The popularity of yoga has only grown in the 21st century with more and more people jumping on the bandwagon. The incredibly varied health benefits for the mind and body appeal to everyone including kids and pets. In fact, its benefits have been known to many long before it began trending in the 1900s.
The 1960s saw a rise in the meditative side of yoga, while the ‘no pain, no gain’ aerobics craze of the 1980s led to a rise in fitness-related injuries, which in turn prompted even more interest in yoga as a low-impact way of staying fit and healthy. In 1998, yoga was further catapulted into fame when Madonna claimed, on The Oprah Show, her fitness secret was yoga.
Yoga’s meditative ability to calm your mind is becoming ever more relevant in this digital age where stress seems to follow you wherever you go. The physical aspects of yoga improves the flexibility of the spine, joints and muscles, while the function of the ‘asanas’ (postures) benefits the mind.
Whether WFH or working at a desk, one can always make time for a few asanas at the start or end of the day to reset your mind, body and soul. Let’s dive into some basic asanas for you to try today.
This calming pose is a default position in yoga. Best done to help you reset and refocus, it relieves any neck, back and hip strain, while also relaxing your spine and shoulders. Slow, regulated, deep breaths, extended arms, with your forehead touching your mat, helps calm your body. You can always return to this pose before moving into your next.
🚫Skip this asana if you have knee, ankle or blood pressure problems, or are pregnant.

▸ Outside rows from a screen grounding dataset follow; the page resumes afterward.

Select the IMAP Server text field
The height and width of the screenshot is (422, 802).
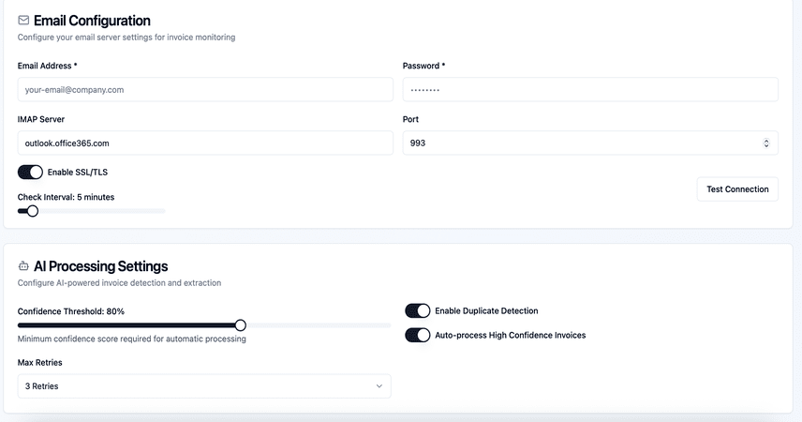click(x=205, y=143)
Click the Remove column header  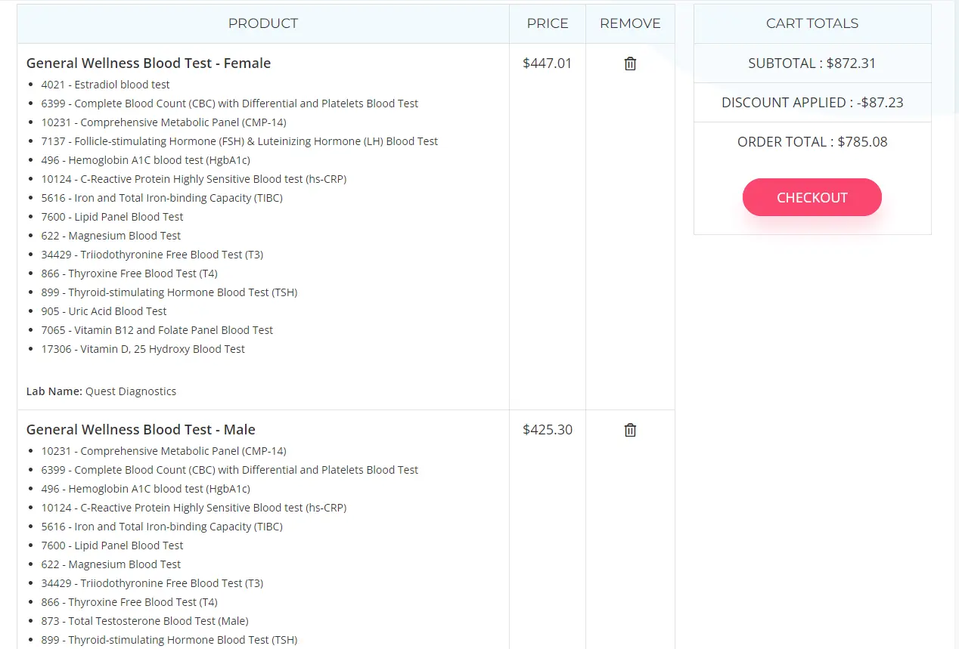tap(630, 23)
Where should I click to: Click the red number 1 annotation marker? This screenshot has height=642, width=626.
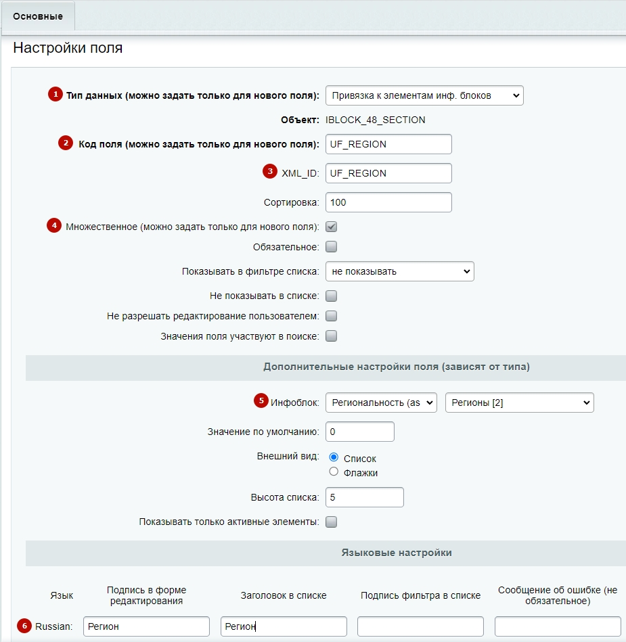tap(55, 94)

For a full stretch, try this pose. Distribute your weight evenly through your palms and lift your hips up and back, away from your shoulders. As a modification, you can do this pose with your elbows on the ground, which takes the weight off your wrists. This pose relieves any back pain, strengthens the arms and shoulders while stretching your hamstrings, calves and the arches of your feet. It flushes your brain with fresh oxygen and helps calm the mind.
🚫Skip this asana if you have carpal tunnel syndrome or other wrist problems, high blood pressure or are in the later stages of pregnancy.
This pose is great for strengthening the back. Lie on your belly, come onto your forearms, with your elbows directly under your shoulders and parallel to each other. Stretch your legs straight back, press your tailbone toward your feet, lengthening your lower back and press down into your forearms to lift your chest up. To protect your lower back, lift your navel and engage your abdominal muscles. This back-bending pose increases spinal flexibility and stretches the chest, shoulders and abdomen.
🚫Skip this asana if you have arthritis in your spine or neck, a low-back injury or carpal tunnel syndrome.
This pose may not be as easy as it seems but is great for working on your balance and posture. For stability, find a spot to look at, ensure your back is extended, your hips aligned at the same level, and your weight well distributed as you stand on one leg. You can place one of your hands on a wall for support. Focus on your breath as you hold this pose. In addition to improving your balance, this pose helps strengthen your core, ankles, calves, thighs and spine.
🚫Skip this asana if you have low blood pressure or any medical conditions that affect your balance.
If this was your first-time attempting yoga, well done!
Yoga’s history is vast and complex, with hundreds of texts, teachers, and traditions, but it offers something for everyone — including inner peace and self-knowledge. While most of the above asanas were from Hatha yoga, as you continue practising and discovering yoga, you may find a certain style works best for you. Your aim should be to maintain consistency and stretch further every day.
*We recommend checking with your doctor before beginning any exercise or yoga routine.